任务说明:
请根据下方的 ekafka 组件使用指南回答:kafka producer 客户端的 BatchSize 默认值是多少?

文档片段:

::::::

Skip to content

qingbozhang/ekafka

 
 

Repository files navigation

ekafka 组件使用指南

goproxy.cn Release License: MIT Example Doc

Table of contents

注意事项

如果生产、消费kafka比较慢,并不一定是kafka慢,而是你的配置不正确,请认真查看文档:segmentio/kafka-go#417

  • producer比较慢,可能是用的默认配置batchTimeout,1s发送

以下列举kafka producer客户端比较关键的默认配置

  • BatchTimeout 批量发送消息的周期,默认1s
  • BatchSize 批量发送的消息数量,默认100条
  • BatchBytes 批量发送的消息大小,默认1MB
  • Async 设置成true时会导致WriteMessages非阻塞,会导致调用WriteMessages方法获取不到error
  • RequiredAcks ACK配置
    • RequireNone (0) fire-and-forget,producer不等待来自broker同步完成的确认后,就可以发送下一批消息
    • RequireOne (1) producer在leader已成功收到的数据并得到确认后,才发送下一批消息
    • RequireAll (-1) producer在所有follower副本确认接收到数据后,才发送下一批消息

更改以上默认配置,可以让速度变快。当然默认配置是可以让你的服务性能损耗耕地,或者可靠性更高,所以你自己需要权衡业务需求,更改配置。

基本组件

kafka-go 进行了轻量封装,并提供了以下功能:

  • 规范了标准配置格式,提供了统一的 Load().Build() 方法。
  • 支持自定义拦截器
  • 提供了默认的 Debug 拦截器,开启 Debug 后可输出 Request、Response 至终端。

快速上手

生产者消费者使用样例可参考 example

ConsumerGroup

相对于 Consumer(对 kafka-go 的封装)来说,ConsumerGroup 则提供了更加易用的 API。这是一个简单的例子:

首先添加所需配置:

[kafka]
brokers = ["127.0.0.1:9092", "127.0.0.1:9093", "127.0.0.1:9094"]

[kafka.client]
timeout = "3s"

::::::

所给资料:
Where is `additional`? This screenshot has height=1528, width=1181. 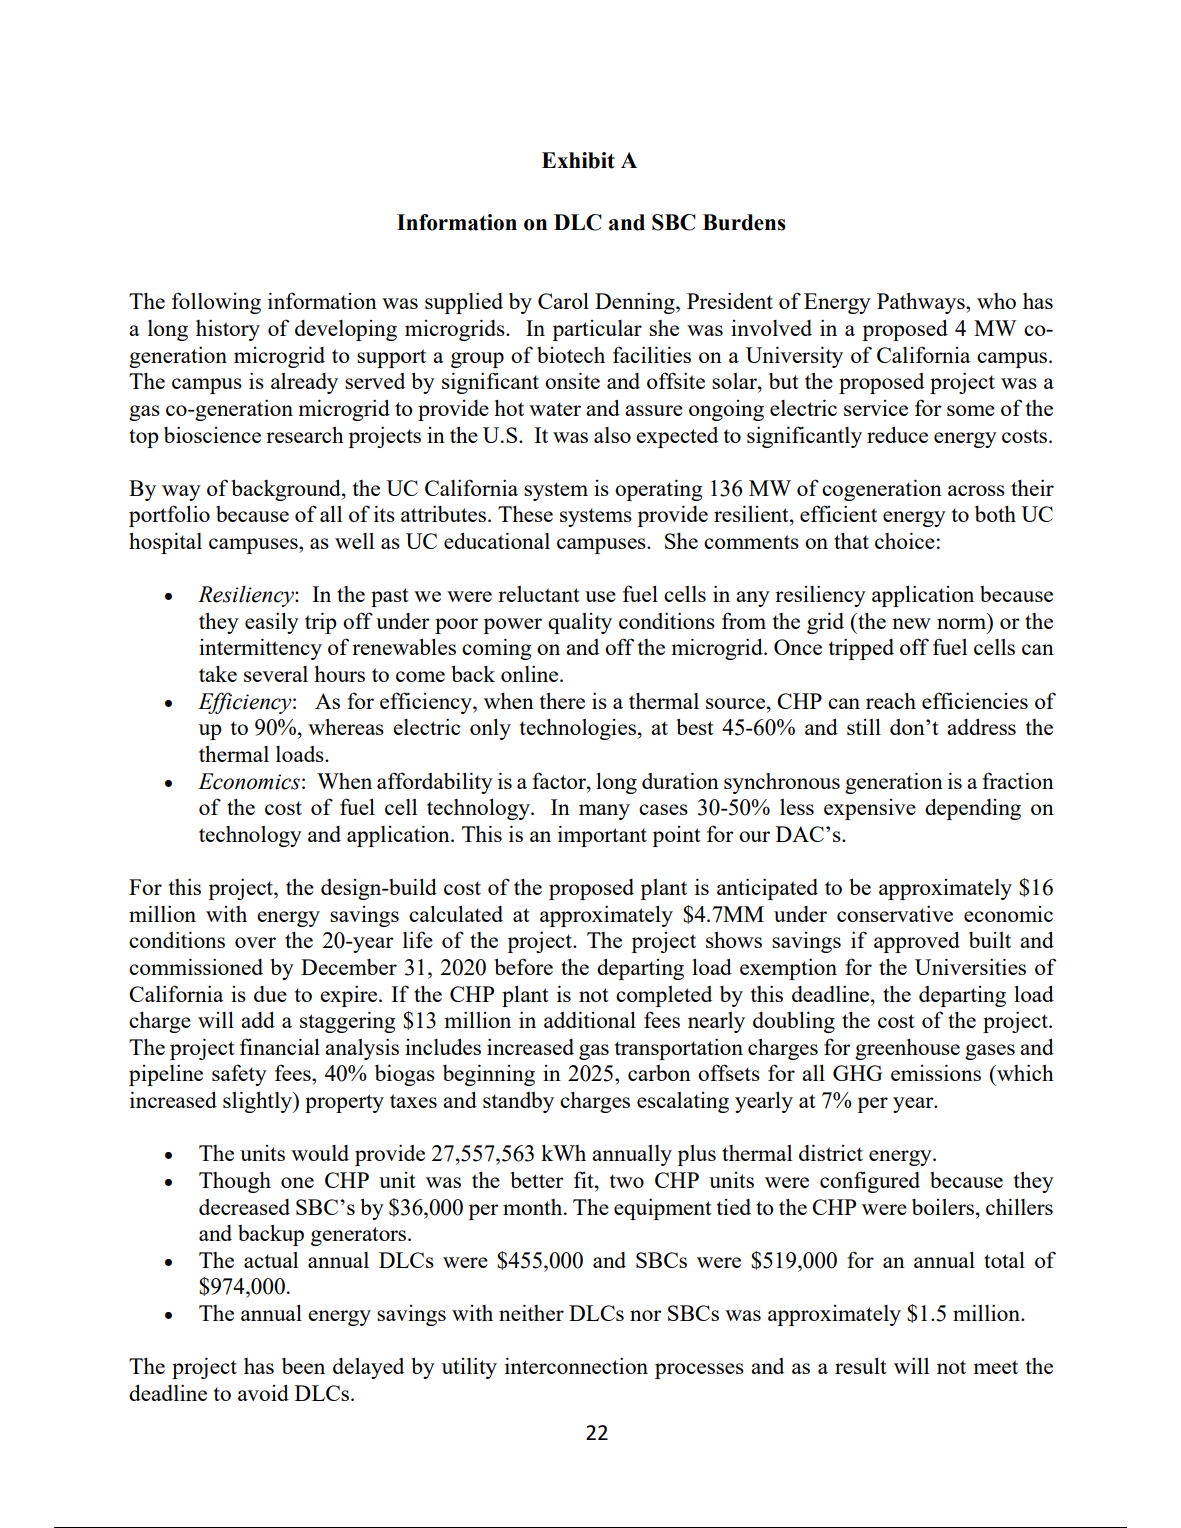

::::::

输出结果:
默认 100 条。